Our Clinical Research Facility (CRF) provides dedicated space, facilities and staff to support the conduct of early-phase, complex and high-risk experimental medicine studies.
Our staff can support your research by helping to deliver clinical procedures, treatment administration, data collection, laboratory processing and study management.
The CRF is located within the Royal Free Hospital with ready access to a wide range of medical expertise and close to specialised services.
We are integrated with the following support services, institutes and national centres to ensure you have the support you need to conduct your research and develop new treatments. On the Royal Free Hospital site, we are co-located with:
- imaging, including three CT scanners, four MRI scanners, nuclear medicine and radio pharmacy
- clinical trials pharmacy
- Centre for Cell, Gene and Tissue Therapeutics
- UCL Institute for Liver and Digestive Health
- UCL Institute of Immunity & Transplantation
- National Amyloidosis Centre
- Katherine Dormandy Haemophilia and Thrombosis Centre
- MRC/LifeArc national hub for gene therapy vector manufacture
We are active in the UK Clinical Research Facility Network, benefiting from close relationships with colleagues across the UK and the Republic of Ireland, sharing best practice and developing support tools for the delivery of clinical trials.
The CRF is equipped to manage early-phase clinical trials, mitigate risk and manage emergencies.
It is fully integrated within the Royal Free Hospital with direct links to its acute and emergency care teams, including 24/7 emergency response and intensive care, is equipped with a resuscitation (crash) trolley and has treatment and intervention areas with wall mounted piped oxygen and suction.
CRF staff take part in regular skill development and emergency scenario training and there are extensive safety and quality assurance procedures and oversight mechanisms in place specifically for the delivery of early-phase clinical trials.

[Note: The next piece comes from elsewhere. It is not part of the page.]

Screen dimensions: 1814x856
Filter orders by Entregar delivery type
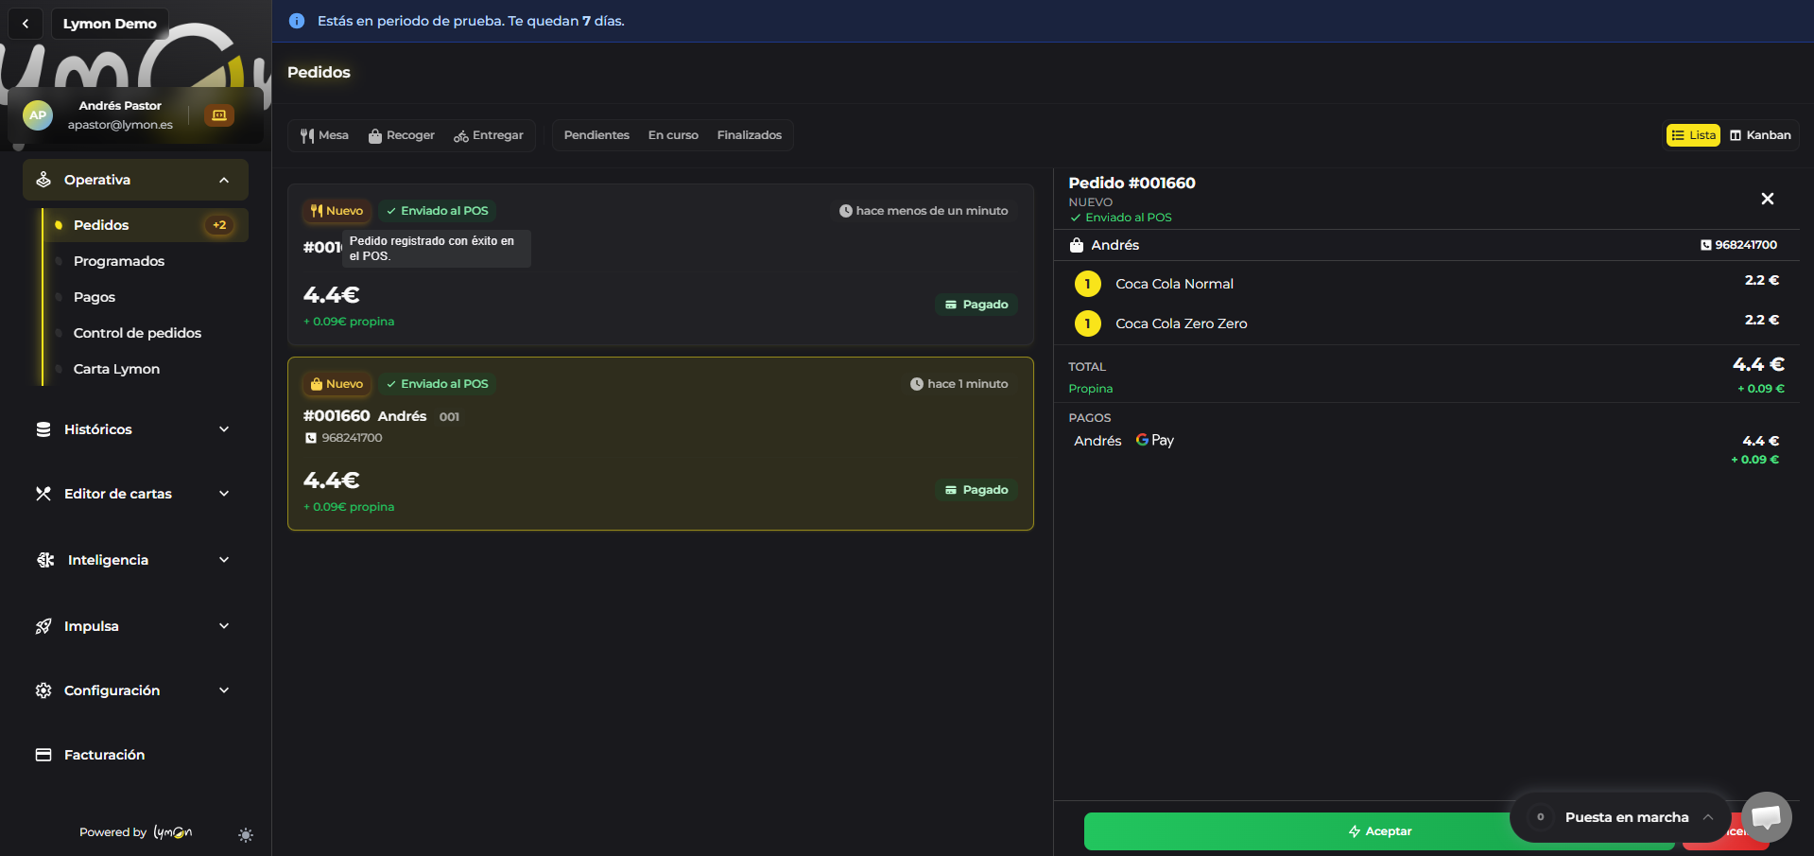pos(489,135)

When undertaking research at our facility, investigators can choose from three different levels of support best suited to their study:
- Space provision: where principal investigators (PI) run their study within the CRF with their own (non-CRF) research staff.
- Mixed model: where PIs run their study within the CRF and select specific skills and/or services they require from the CRF to deliver their study.

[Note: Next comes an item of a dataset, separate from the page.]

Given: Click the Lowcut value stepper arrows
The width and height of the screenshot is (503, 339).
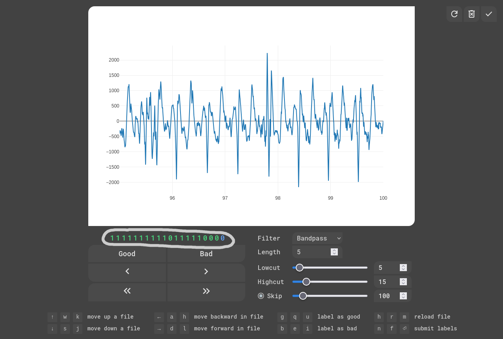Looking at the screenshot, I should 403,268.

- Full service: where PIs lead the study within the CRF and CRF staff complete all protocol and administrative duties.
Regardless of the level of support we provide, all studies run within the CRF are delivered in accordance with our policies and procedures and under the clinical oversight of the CRF.
To undertake research in the CRF, a PI with a Royal Free London contract (substantive or honorary) must be selected by the study sponsor.
The CRF operates an adoption committee which reviews each study for risk, capacity and capability and provides ongoing clinical oversight of the delivery of the study within the CRF.
The organisational confirmation of capacity and capability review for studies run in the CRF is completed by the our research and development office. All study costings and contracting are completed through this office.
Clinical Trial Agreements for studies run in the CRF are agreed between the study sponsor and the Royal Free London.